I also added proxy script to React's package.json as "proxy": "https://googledocs-clone-sbayrak.herokuapp.com/"

corserror

And here is my server.js file;

const mongoose = require('mongoose');
const Document = require('./Document');
const dotenv = require('dotenv');
const path = require('path');
const express = require('express');
const http = require('http');
const socketio = require('socket.io');
dotenv.config();

const app = express();
app.use(cors());
const server = http.createServer(app);
const io = socketio(server, {
  cors: {
    origin: 'https://googledocs-clone-sbayrak.netlify.app/',
    methods: ['GET', 'POST'],
  },
});

app.get('/', (req, res) => {
  res.status(200).send('hello!!');
});

const connectDB = async () => {
  try {
    const connect = await mongoose.connect(process.env.MONGODB_URI, {
      useUnifiedTopology: true,
      useNewUrlParser: true,
    });

    console.log('MongoDB Connected...');
  } catch (error) {
    console.error(`Error : ${error.message}`);
    process.exit(1);
  }
};

connectDB();


let defaultValue = '';

const findOrCreateDocument = async (id) => {
  if (id === null) return;

  const document = await Document.findById({ _id: id });

  if (document) return document;

  const result = await Document.create({ _id: id, data: defaultValue });
  return result;
};
io.on('connection', (socket) => {
  socket.on('get-document', async (documentId) => {
    const document = await findOrCreateDocument(documentId);
    socket.join(documentId);
    socket.emit('load-document', document.data);
    socket.on('send-changes', (delta) => {
      socket.broadcast.to(documentId).emit('receive-changes', delta);
    });

    socket.on('save-document', async (data) => {
      await Document.findByIdAndUpdate(documentId, { data });
    });
  });
  console.log('connected');
});

server.listen(process.env.PORT || 5000, () =>
  console.log(`Server has started.`)
);

and this is where I make request from frontend;

import Quill from 'quill';
import 'quill/dist/quill.snow.css';
import { useParams } from 'react-router-dom';
import { io } from 'socket.io-client';

const SAVE_INTERVAL_MS = 2000;
 

const TextEditor = () => {
  const [socket, setSocket] = useState();
  const [quill, setQuill] = useState();
  const { id: documentId } = useParams();

  useEffect(() => {
    const s = io('https://googledocs-clone-sbayrak.herokuapp.com/');
    setSocket(s);
     

    return () => {
      s.disconnect();
    };
  }, []); 

 /* below other functions */
 /* below other functions */
 /* below other functions */
 }


Solution

  • TL;DR

    Web origins do not contain a path.

    Accordingly, https://googledocs-clone-sbayrak.netlify.app/ is not a valid Web origin.
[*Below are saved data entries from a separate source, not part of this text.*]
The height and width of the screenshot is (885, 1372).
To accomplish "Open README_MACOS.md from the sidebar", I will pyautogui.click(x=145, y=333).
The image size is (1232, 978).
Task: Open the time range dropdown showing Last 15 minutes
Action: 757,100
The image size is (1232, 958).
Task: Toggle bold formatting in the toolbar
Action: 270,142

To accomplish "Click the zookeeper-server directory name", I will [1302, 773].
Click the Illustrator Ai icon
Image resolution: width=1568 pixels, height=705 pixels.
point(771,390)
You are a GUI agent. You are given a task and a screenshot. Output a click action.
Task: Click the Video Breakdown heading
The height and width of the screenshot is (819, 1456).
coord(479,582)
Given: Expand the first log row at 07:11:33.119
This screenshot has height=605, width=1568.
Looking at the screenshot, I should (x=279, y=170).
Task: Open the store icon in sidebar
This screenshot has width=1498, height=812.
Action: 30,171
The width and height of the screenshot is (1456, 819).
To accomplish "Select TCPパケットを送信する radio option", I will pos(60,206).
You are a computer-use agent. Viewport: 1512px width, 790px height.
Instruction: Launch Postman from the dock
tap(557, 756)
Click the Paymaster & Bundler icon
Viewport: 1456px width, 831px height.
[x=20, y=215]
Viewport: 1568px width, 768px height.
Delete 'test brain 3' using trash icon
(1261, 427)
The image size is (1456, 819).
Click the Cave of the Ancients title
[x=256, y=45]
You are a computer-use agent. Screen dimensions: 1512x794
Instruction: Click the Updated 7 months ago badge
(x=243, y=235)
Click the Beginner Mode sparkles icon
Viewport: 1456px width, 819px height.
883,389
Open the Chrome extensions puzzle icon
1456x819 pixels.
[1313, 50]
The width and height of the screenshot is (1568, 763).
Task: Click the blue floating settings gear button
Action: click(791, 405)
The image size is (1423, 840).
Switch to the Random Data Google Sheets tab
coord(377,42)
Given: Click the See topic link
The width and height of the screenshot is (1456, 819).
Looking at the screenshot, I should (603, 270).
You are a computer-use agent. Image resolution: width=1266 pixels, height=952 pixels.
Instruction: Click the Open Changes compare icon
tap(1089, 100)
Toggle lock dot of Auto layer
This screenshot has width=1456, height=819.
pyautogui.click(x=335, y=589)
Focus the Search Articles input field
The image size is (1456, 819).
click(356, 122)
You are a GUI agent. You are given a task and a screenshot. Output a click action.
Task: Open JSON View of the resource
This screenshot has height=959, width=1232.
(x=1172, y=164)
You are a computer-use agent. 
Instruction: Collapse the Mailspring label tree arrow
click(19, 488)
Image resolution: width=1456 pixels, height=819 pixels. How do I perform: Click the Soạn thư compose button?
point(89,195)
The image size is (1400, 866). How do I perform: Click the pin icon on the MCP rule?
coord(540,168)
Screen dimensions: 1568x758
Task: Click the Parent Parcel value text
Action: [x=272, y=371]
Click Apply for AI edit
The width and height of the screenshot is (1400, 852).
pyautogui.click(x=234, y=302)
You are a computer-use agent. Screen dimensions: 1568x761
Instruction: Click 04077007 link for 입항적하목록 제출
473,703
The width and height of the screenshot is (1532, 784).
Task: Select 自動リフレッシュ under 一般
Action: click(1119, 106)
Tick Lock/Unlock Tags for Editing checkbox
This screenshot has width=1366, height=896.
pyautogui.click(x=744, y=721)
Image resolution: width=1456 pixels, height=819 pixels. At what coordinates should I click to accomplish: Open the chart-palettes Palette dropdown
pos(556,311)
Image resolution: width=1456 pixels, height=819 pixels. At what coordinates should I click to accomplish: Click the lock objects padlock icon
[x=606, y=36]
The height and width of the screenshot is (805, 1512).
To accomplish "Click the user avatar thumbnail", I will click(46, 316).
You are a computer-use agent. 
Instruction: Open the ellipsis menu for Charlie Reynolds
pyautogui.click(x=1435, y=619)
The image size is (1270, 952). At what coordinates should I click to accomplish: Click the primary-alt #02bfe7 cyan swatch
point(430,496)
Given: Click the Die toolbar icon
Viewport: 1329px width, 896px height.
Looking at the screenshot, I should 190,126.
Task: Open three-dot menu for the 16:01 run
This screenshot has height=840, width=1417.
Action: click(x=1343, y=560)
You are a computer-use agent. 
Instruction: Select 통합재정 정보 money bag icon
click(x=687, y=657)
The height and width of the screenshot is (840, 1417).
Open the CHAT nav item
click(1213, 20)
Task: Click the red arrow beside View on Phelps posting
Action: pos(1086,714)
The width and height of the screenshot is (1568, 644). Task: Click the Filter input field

Drop that trailing slash.

    More details about the problem

    No trailing slash allowed in the value of the Origin header

    According to the CORS protocol (specified in the Fetch standard), browsers never set the Origin request header to a value with a trailing slash. Therefore, if a page at https://googledocs-clone-sbayrak.netlify.app/whatever issues a cross-origin request, that request's Origin header will contain

    https://googledocs-clone-sbayrak.netlify.app
    

    without any trailing slash.

    Byte-by-byte comparison on the server side

    You're using Socket.IO, which relies on the Node.js cors package. That package won't set any Access-Control-Allow-Origin in the response if the request's origin doesn't exactly match your CORS configuration's origin value (https://googledocs-clone-sbayrak.netlify.app/).

    Putting it all together

    Obviously,

    'https://googledocs-clone-sbayrak.netlify.app' ===
    'https://googledocs-clone-sbayrak.netlify.app/'
    

    evaluates to false, which causes the cors package not to set any Access-Control-Allow-Origin header in the response, which causes the CORS check to fail in your browser, hence the CORS error you observed.

    Example from the Fetch Standard

    Section 3.2.5 of the Fetch Standard even provides an enlightening example of this mistake,

    Access-Control-Allow-Origin: https://rabbit.invalid/
    

    and explains why it causes the CORS check to fail:

    A serialized origin has no trailing slash.